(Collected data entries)
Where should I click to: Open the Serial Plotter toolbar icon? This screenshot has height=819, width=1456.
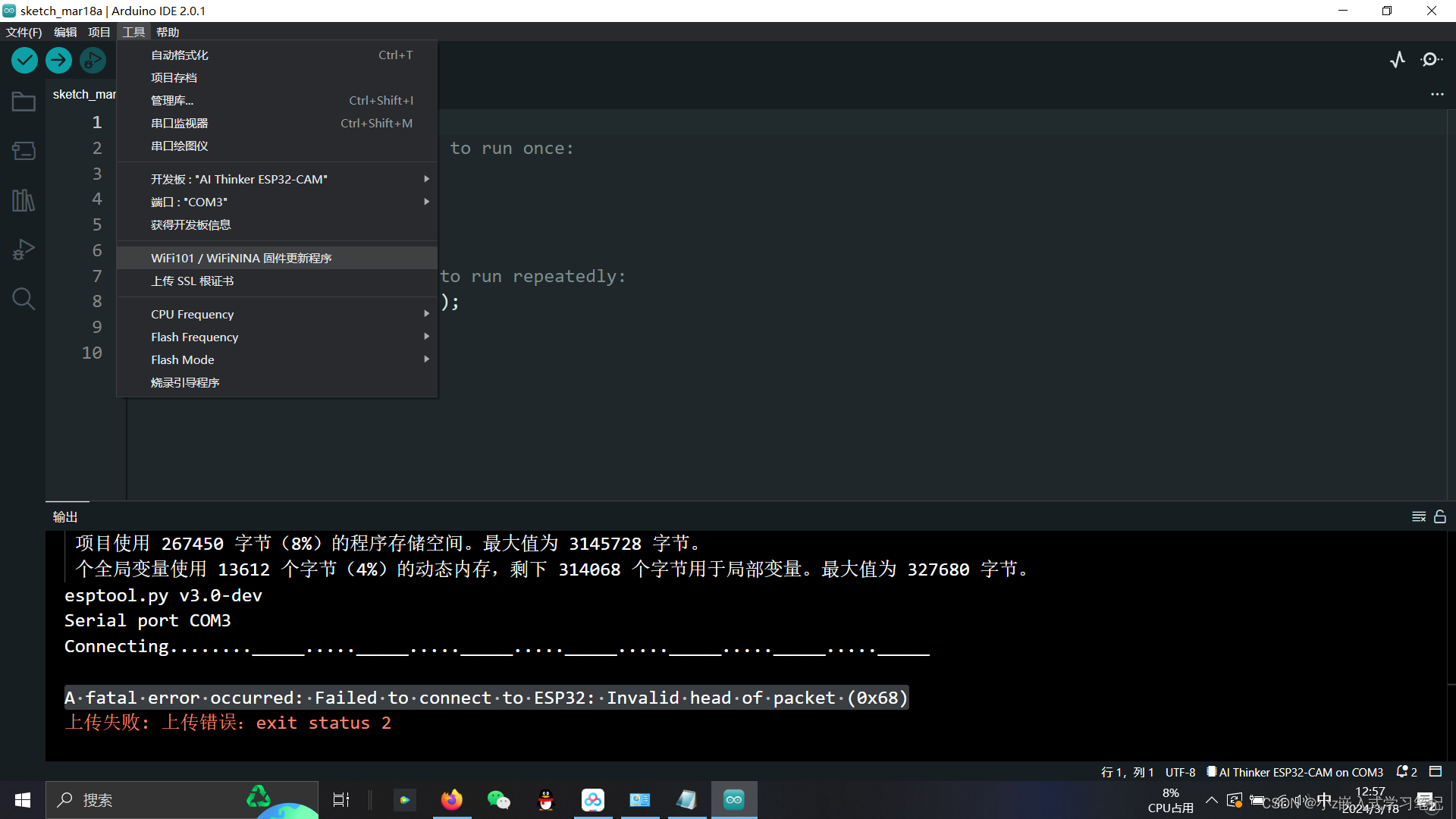point(1398,60)
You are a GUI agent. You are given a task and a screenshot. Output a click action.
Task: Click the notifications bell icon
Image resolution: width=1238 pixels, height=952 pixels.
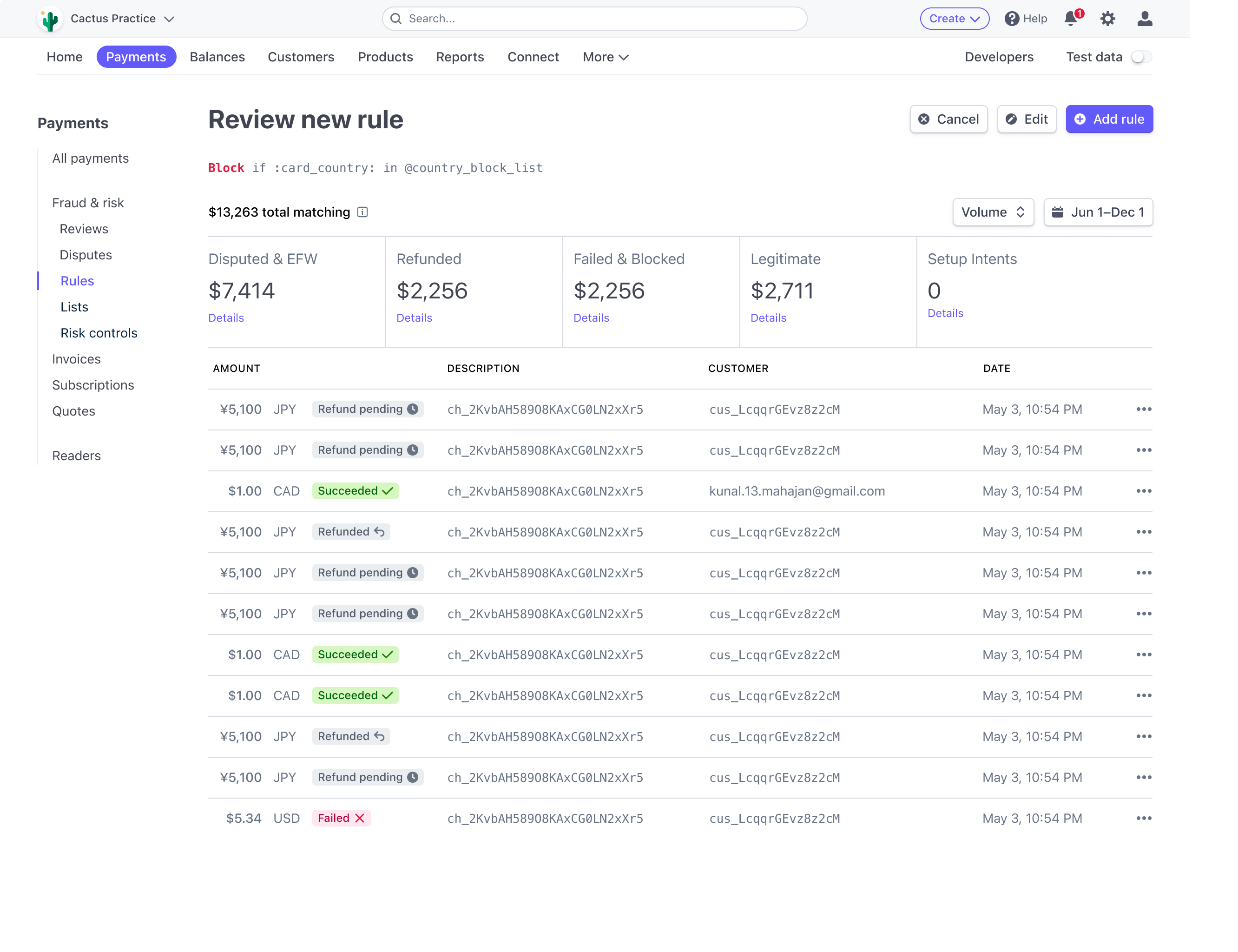click(1070, 19)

• **REQUIREMENT**
Each entry above has to be set down again verbatim, except for its pictures.

• **REPLY**
Where should I click to: Open the Serial Plotter toolbar icon? This screenshot has height=819, width=1456.
point(1398,60)
You are a GUI agent. You are given a task and a screenshot. Output a click action.
Task: Click the notifications bell icon
Image resolution: width=1238 pixels, height=952 pixels.
click(1070, 19)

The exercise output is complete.